Task details —
In the forum thread below about the moved proxy server:
1. What does the server run?
2. Before the move, which router was the server connected to directly?
3. In the reply, what is the second possible meaning of the timeout?

Passage shown —
# Moved proxy server to secondary router, Firefox times out

## audiodef

I recently moved a server to another room in my house. This server runs TOR and my other desktop systems have Firefox set to use it as a proxy. 

Before I moved this server, it was connected directly to my primary router. It is now connected to a secondary router. The server is pingable and ssh'able at the same local IP address it has always had, but now, when I set Firefox to use it, it times out. 

Why?

EDIT: Wait... I just had a thought. Do I need to open a port on one of my routers, and if so, which port and on which router (primary or secondary)?

----------

## Hu

In what way does Firefox time out?  Your statement could mean that Firefox is unable to reach the proxy.  However, it could also mean that Firefox reaches the proxy, but the proxy fails to provide connectivity to the requested Internet site.

Provided records —
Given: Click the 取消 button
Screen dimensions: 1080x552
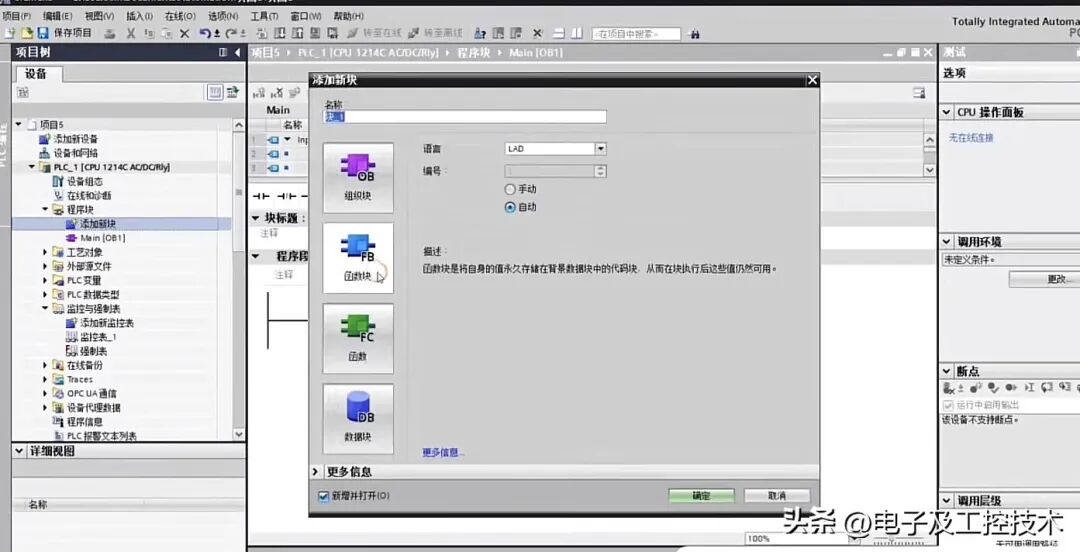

* * *

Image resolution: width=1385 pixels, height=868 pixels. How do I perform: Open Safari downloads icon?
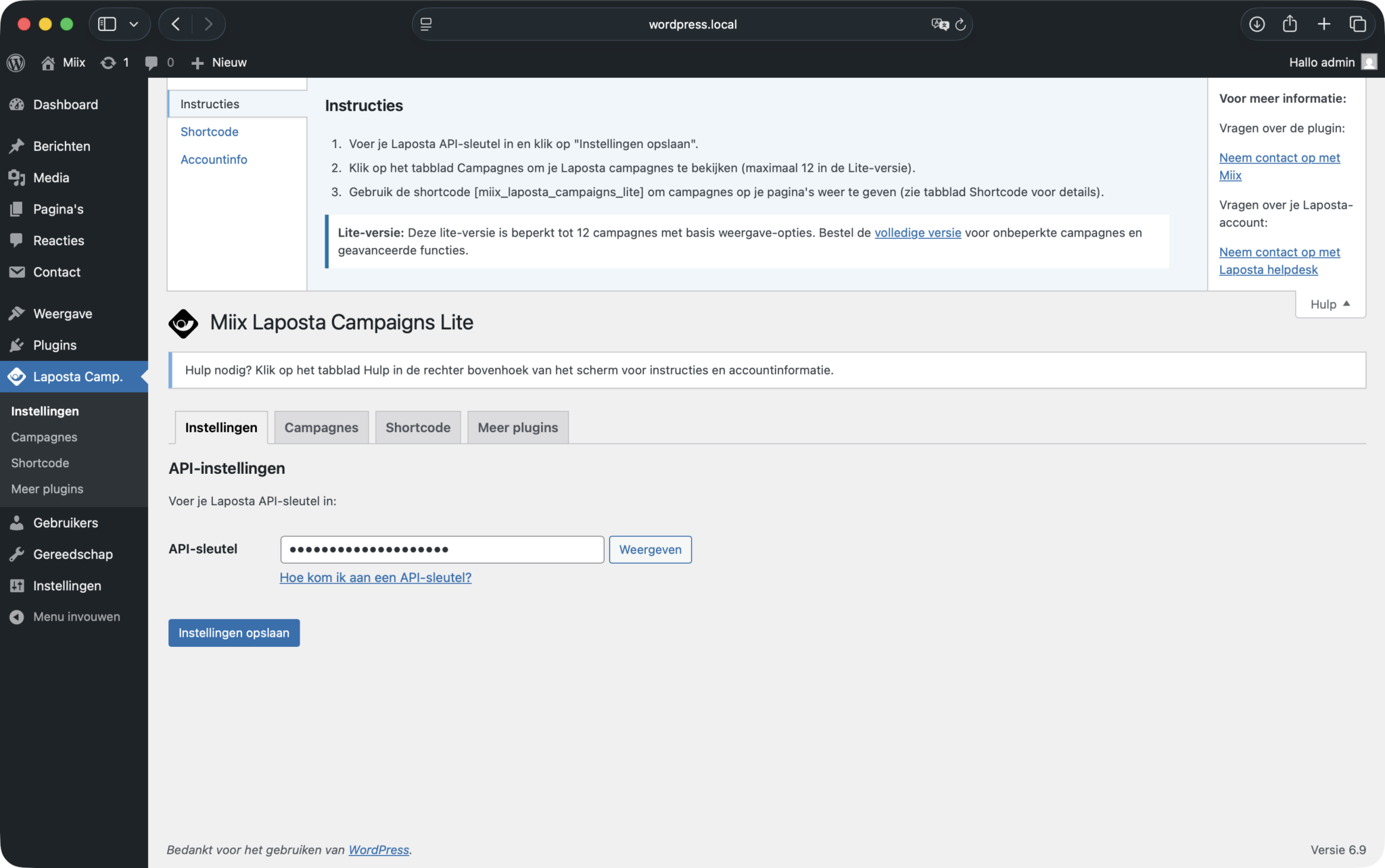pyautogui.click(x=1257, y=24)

Solution —
1. TOR.
2. The primary router.
3. Firefox reaches the proxy, but the proxy fails to provide connectivity to the requested Internet site.